At the city’s crown court, the defence barrister representing Ben Robinson, 24, told a judge that the attack had resulted from “frustration” over being unable to communicate while the drug offence had happened because he was “manipulated” by others. 

A man with no previous convictions, Robinson committed both offences after being encouraged by social workers to live independently, the court heard.

Robinson, of Vasey Crescent, Carlisle, admitted an actual bodily harm assault and possessing cocaine with intent to supply.

Alex Sutton, prosecuting, first described the drugs offences. Police were alerted by security staff at Carlisle’s Morton Academy on Wigton Road, at 3am on February 9, 2019, when a white Audi was seen speeding away from the school. It was later found in Portland Square, Carlisle.

Robinson - a passenger in the car - ran off before police could speak to him. Inside the car officers found cocaine worth just under £2,500. The assault happened on January 18 last year.

Invited to Robinson’s home, his former partner arrived there and knew immediately he had been “on something”.

He grabbed her phone and started checking it.

After she retrieved it and tried to leave, he grabbed her belt, snapping it, and then whipped her with it, and attacked her, ‘backhanding’ her face and then kicking her.

Defence barrister Joseph Hart spoke of a “significant” car accident in 2017 which left the defendant with a brain injury - judged by experts to be a key factor in the assault.
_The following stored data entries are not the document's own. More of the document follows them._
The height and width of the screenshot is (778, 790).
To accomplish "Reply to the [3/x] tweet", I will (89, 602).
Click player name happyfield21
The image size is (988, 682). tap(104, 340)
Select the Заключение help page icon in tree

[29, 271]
“He has severe difficulties with understanding and expression,” said the barrister.

Unable to explain himself, he got into difficult situations.

The defendant had been encouraged by his social workers to live independently and so had done say, said Mr Hart. 

“Suddenly, he was living on his own and discovered drugs,” said the barrister, explaining that Robinson committed the cocaine offence because of his drugs debt. 

Of the assault, the barrister said the defendant accepted losing his temper but now felt deeply ashamed of his actions.

Noting that Robinson was now living with his uncle, the barrister added: “He went to live on his own and lost it. He’s now got ‘it’ back again.” He had been unable to cope because of mental weaknesses, he said. 

Recorder Robert Lazarus accepted that Robinson was “vulnerable".

“He’d not even have been capable of understanding the scope of what he was involved in,” observed the judge of the drugs offence.

He imposed 10 months jail, suspended for 18 months with 100 hours unpaid work and 15 rehabilitation days.

“This is a case that was crying out for a suspended sentence,” added the judge.